The MG never based itself on "Marxism-Leninism," and sharply criticized the interpretation of Karl Marx’ theory that was forged by Lenin and handed down by communist parties. It started out from the new discussion about Marx' Capital that arose in the 1960s.

On this basis, the MG did not regard the phenomena of bourgeois society as the result of the doings of individual capitalists or factions of capital, but saw capitalists and wageworkers only as "character masks" of a relationship of exploitation between capital and wage labor that is inherent in bourgeois society, i.e., based on general commodity production and the commodity character of labor power. While, for example, the German Communist Party with its theory of "state monopoly capitalism" criticized the bourgeois state in Germany primarily for letting "monopoly capital" directly influence politics in all kinds of ways and thereby thwart and corrode the at least partly "progressive-democratic" character of the political order formulated in the constitution, the MG rejected such criticisms as "idealistic", because according to its analysis, a bourgeois state is fundamentally nothing other than an "ideal collective capitalist" (Friedrich Engels), quite independent of the actions of individual capitals, and exists for no other purpose than to safeguard the private ownership of the means of production and to guarantee the basic conditions for capital accumulation with the aid of the state monopoly on the use of force. When the DKP and similar groups appealed to "democratic forces" to form alliances against right-wing and fascist tendencies, the MG accordingly rejected this as assuming democracy has nothing but humane purposes that miss the point of its supposed reason for being. After all, it claimed, it was completely normal democratic business both to "sort human material into useful and useless" and to wage war to assert the demand that all resources be transformed into objects of capital accumulation, while fascism was especially consistent in realizing the democratic ideal of a national community willing to make sacrifices for the success of the state purpose. Further, democratic pluralism institutionalized the citizens’ abstracting from their needs and interests; instead of disputing their antagonistic interests, citizens acknowledged their legitimacy and argued about alternative state policy as reflected in the various political parties. The MG was also sharply polemical about the trade unions, since by fighting for higher wages, they expressed nothing other than the workers’ fundamental agreement with the capitalistic use of their labor power.

The MG denied the Leninist theory of imperialism as "the highest stage of capitalism," in which capitalism had passed into a state of "rot" and decline — since capitalism was not to be criticized for working badly, but for working far too well.

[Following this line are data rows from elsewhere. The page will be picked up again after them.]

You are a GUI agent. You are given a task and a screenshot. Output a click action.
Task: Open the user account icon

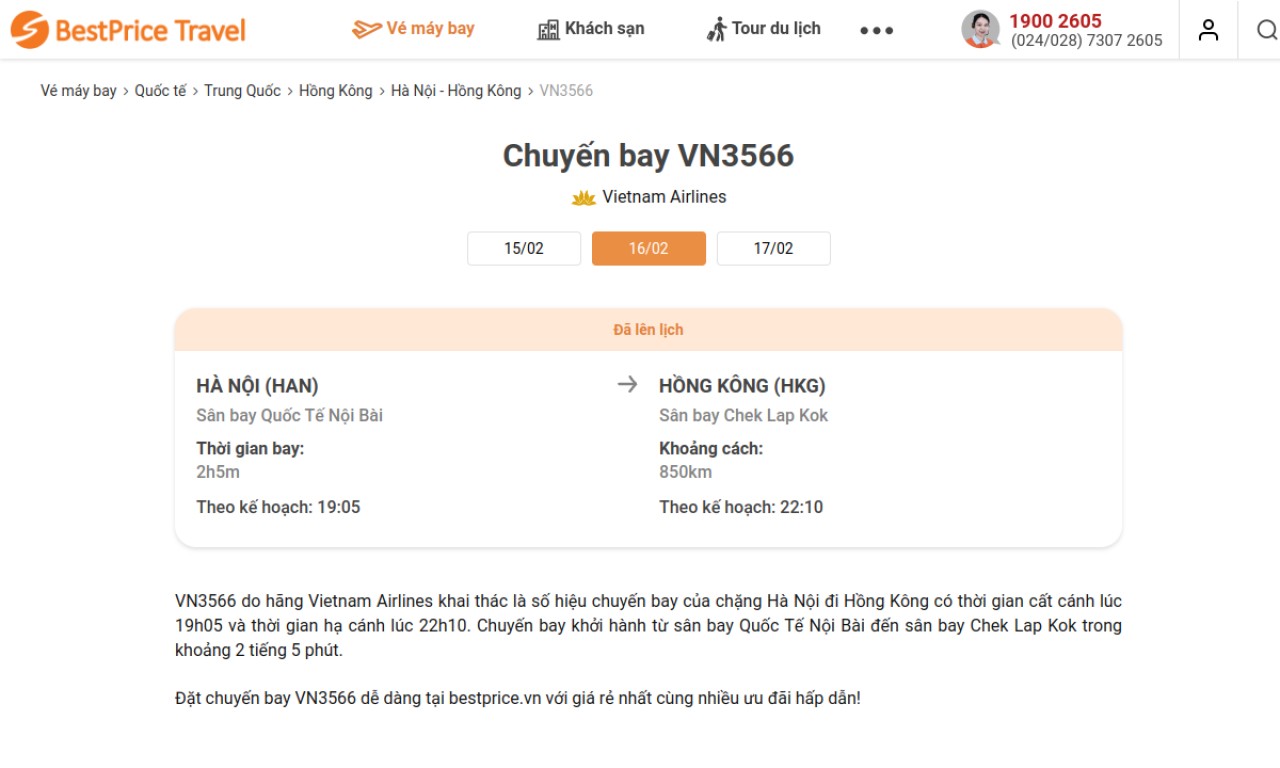[x=1208, y=30]
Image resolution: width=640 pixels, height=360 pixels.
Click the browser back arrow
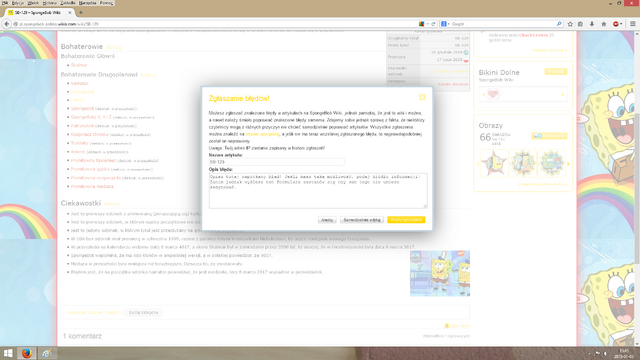pyautogui.click(x=7, y=24)
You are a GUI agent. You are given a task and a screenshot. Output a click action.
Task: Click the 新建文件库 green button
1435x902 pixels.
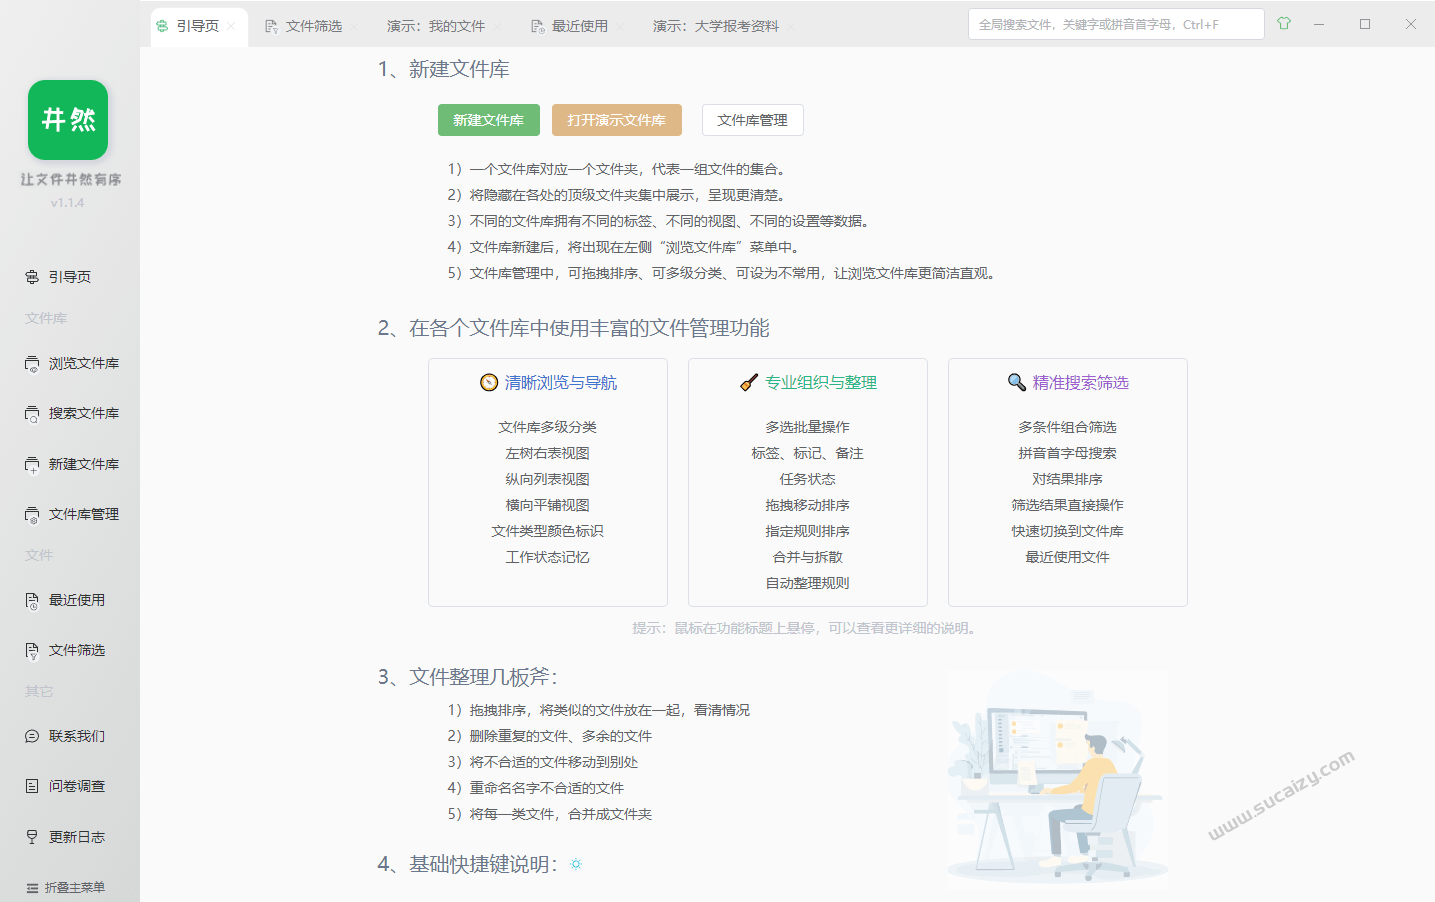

The MG's understanding of Marx focusing on "Capital," the Critique of Political Economy, disregarded the elements in the thinking of Marx and Engels involving the philosophy of history, which "Marxism-Leninism" developed into a "world view" ("dialectical and historical materialism").

===Communism===
The aims of the MG could be inferred indirectly from its critique of the states promoting "real socialism." The MG accused these states of not having consistently overcome commodity production and money in favor of a planned production of use-values, but instead invented the nonsense of planning with the help of commodity-money "levers" (a term popular in Soviet economics textbooks); the contradiction between planning and the acceptance of commodity-money relations was the cause of the inconsistencies and malfunctions in the economies of state socialism. It can be concluded that the MG assumed that after a revolution based on a correct understanding of Marxist theory and the abolishment of money, supplying the population with use-values could be managed simply through a division of labor.